UC Berkeley

The origin of metazoans required the evolution of mechanisms of cell-cell adhesion, coordination and communication among neighboring cells, and the establishment of differentiated cell types. Did the molecular building blocks of metazoan multicellularity exist in their single celled ancestors, or are they unique metazoan innovations? To address this question we sequenced and analyzed the genome of the unicellular marine choanoflagellate Monosiga brevicollis. Choanoflagellates, a phylum of flagellated unicellular and colonial eukaryotes found in diverse aqueous habitats around the globe, are among the closest living relatives of metazoans.

The roughly 46 million base pair genome of M. brevicollis contains approximately 9,200 unexpectedly intron-rich genes, including a number of genes that encode cell adhesion and signaling protein domains that are otherwise restricted to metazoans. The physical linkages among these domains often differ between M. brevicollis and metazoans suggesting that abundant domain shuffling followed the separation and subsequent diversification of the choanoflagellate and metazoan lineages. Metazoans also have a richer diversity of transcription factors than does M. brevicollis, indicating that the evolution of early metazoans may have involved an increase in the sophistication of transcriptional regulation. Nonetheless, a few metazoan-type transcription factors were identified in M. brevicollis: members of the p53, Myc, and Sox/TCF transcription factor families.

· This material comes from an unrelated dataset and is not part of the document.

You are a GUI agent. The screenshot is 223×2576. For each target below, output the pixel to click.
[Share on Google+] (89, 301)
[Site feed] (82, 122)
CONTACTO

Myc is a developmentally critical transcription factor that plays roles in the most fundamental of cellular processes: cell growth, proliferation, and death. Investigating the function of Myc in choanoflagellates promises to delineate the role of Myc before the origin of animals and may inform how the strict regulation of cell life and death in metazoans arose from a unicellular context. Here, we demonstrate M. brevicollis Myc heterodimerizes with M. brevicollis MAX and localizes to the nucleus and cytoplasm of choanoflagellate cells in varying intensity. We further show that the tyrosine kinase (TK) inhibitor genistein reduces the expression of MbMyc, suggesting that TK signaling regulates MbMyc. Because metazoans Mycs are also known to be regulated by TK signaling, we hypothesize that an emergent network of TK signaling and transcriptional regulation was present in the unicellular ancestor of animals.